Fans waved the polka-dot towels that were handed out before the game, and the University president got emotional.
“It is a very special moment with Coach Guy Lewis being here, and it’s just wonderful to see how it’s full tonight,” said President Renu Khator.
“It was so emotional to see all of those players and now to see all of the students in the student (section). I think this can be a golden moment for us if we can just seize on it.”
Though the Cougars couldn’t capture the emotion of the evening with a win and lost to the Cardinals 77-62, the raucous crowd reminded Lewis’ daughter Sherry of the days when UH was the biggest basketball show in town.
“This is cool — all of that excitement out there. I grew up with that kind of excitement,” Sherry said.

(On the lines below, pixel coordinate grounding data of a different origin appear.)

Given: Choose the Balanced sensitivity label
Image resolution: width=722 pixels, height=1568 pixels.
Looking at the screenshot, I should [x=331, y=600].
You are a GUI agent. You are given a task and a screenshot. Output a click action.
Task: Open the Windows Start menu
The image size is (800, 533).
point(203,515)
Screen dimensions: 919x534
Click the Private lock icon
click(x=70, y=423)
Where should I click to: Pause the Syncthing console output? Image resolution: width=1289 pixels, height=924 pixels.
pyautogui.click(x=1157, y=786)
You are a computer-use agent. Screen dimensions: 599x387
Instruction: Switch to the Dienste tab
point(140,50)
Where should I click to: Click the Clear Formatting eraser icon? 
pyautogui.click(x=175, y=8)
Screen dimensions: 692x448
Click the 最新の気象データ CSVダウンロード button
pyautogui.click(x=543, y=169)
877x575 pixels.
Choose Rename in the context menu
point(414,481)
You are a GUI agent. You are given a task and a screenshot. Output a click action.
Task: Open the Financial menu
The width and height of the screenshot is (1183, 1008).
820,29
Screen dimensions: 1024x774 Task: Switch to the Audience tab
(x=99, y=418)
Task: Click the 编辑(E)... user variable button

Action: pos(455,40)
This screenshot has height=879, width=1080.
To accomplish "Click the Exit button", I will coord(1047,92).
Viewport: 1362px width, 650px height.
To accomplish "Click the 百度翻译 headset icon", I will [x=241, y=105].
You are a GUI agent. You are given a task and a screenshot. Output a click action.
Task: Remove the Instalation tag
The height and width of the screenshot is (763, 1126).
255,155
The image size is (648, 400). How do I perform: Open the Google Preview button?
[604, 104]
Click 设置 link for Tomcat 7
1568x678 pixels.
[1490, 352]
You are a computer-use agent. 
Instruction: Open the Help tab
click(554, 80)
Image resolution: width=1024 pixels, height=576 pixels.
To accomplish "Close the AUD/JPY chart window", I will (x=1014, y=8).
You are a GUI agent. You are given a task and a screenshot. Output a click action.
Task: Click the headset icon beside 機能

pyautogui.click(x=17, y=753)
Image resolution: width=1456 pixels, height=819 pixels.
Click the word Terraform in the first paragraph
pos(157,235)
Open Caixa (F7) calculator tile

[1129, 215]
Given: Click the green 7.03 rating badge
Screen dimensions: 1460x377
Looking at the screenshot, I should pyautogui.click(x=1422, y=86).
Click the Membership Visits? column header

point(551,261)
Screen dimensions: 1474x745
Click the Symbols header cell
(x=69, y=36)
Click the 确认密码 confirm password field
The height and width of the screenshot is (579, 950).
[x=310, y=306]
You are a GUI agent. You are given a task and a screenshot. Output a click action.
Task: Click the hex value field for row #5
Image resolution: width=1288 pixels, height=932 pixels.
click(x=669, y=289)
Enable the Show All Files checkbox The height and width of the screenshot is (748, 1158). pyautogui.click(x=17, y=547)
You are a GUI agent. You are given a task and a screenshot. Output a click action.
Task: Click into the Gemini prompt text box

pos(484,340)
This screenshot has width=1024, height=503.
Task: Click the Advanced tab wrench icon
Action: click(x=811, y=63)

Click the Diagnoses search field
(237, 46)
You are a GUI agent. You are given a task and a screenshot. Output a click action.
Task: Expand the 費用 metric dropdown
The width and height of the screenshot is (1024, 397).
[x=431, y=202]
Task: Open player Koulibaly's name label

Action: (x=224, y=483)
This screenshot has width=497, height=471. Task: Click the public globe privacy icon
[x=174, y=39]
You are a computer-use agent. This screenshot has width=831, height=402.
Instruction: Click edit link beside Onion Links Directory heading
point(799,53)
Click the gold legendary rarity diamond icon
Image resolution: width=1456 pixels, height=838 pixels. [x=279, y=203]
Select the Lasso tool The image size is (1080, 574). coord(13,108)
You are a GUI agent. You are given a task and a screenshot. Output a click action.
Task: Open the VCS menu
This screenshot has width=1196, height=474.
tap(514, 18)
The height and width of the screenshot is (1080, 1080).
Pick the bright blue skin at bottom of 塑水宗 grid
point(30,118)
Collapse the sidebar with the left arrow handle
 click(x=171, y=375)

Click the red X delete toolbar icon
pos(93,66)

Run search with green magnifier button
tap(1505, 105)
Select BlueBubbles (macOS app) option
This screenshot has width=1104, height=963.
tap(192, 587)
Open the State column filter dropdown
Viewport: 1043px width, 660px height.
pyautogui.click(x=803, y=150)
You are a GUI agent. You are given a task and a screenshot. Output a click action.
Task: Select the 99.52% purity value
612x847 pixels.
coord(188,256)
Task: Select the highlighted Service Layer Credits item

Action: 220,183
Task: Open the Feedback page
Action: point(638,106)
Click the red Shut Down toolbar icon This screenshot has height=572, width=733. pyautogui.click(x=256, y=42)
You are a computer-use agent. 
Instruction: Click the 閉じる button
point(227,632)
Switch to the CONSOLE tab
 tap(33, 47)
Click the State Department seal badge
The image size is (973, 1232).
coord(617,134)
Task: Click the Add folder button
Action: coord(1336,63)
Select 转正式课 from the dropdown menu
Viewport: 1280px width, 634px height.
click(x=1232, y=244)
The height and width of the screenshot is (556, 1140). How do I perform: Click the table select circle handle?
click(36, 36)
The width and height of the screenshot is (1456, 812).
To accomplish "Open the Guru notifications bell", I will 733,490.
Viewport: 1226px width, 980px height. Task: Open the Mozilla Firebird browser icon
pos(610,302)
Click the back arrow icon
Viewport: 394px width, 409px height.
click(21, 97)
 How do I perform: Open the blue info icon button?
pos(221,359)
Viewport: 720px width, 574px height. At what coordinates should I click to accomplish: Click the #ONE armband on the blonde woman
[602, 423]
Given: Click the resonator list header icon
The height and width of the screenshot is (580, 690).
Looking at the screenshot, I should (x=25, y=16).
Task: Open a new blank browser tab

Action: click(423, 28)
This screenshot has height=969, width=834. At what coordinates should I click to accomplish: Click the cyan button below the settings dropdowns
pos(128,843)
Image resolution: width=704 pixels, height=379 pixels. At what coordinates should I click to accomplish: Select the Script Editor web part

“It has been a very exciting last year culminating in this event. I guess we can calm down now.”
Lewis isn’t walking through the door to coach again. When he patrolled the sidelines, he became synonymous with the basketball program that accomplished a lot in his 30 years at the helm.
He guided the Cougars to 27 consecutive winning seasons en route to winning 592 games, made five trips to the Final Four and recruited three of the 50 greatest NBA players of all time — Hakeem Olajuwon, Clyde Drexler and Elvin Hayes — to play their college ball at UH.
Lewis was one of the first major college coaches to recruit African-American players in the South, and the Cougars’ success forced other coaches to follow his lead. He led UH to five appearances in the Final Four, including three straight with Phi Slama Jama, the Cougars’ most famous “fraternity.”
Lewis was one of the driving forces behind the “Game of the Century,” which helped usher in the television era of college basketball. The game pitted the No. 2 Cougars against No. 1 UCLA and coaching legend John Wooden. UH defeated UCLA 71-69 after Hayes outdueled Bruins great Lew Alcindor, who became Kareem Abdul Jabbar. It was Lewis’ idea to fill the Astrodome with more than 50,000 fans for the first nationally televised regular season game.
Nearly 30 years after he recruited his last class to UH in 1986, his players still appreciate how he helped them personally and professionally.
“It’s so unique because we’ve had a lot of great players here, but when we get together, especially for an event like this, it’s not about us and what we accomplished,” said former player Otis Birdsong. “It’s about Coach Lewis. He taught all of us.”
Even alumnus Larry Green, who became a city councilman, remembers that Lewis’ impact was bigger than basketball.
“Guy V. Lewis is an icon to the city of Houston. And firstly, as a UH grad, it’s an honor to me to come to present this proclamation,” Green said. “I was at UH during the Phi Slama Jama days. What he has done for the city and African-Americans in basketball and collegiate basketball, I think he deserves his own day in Houston.”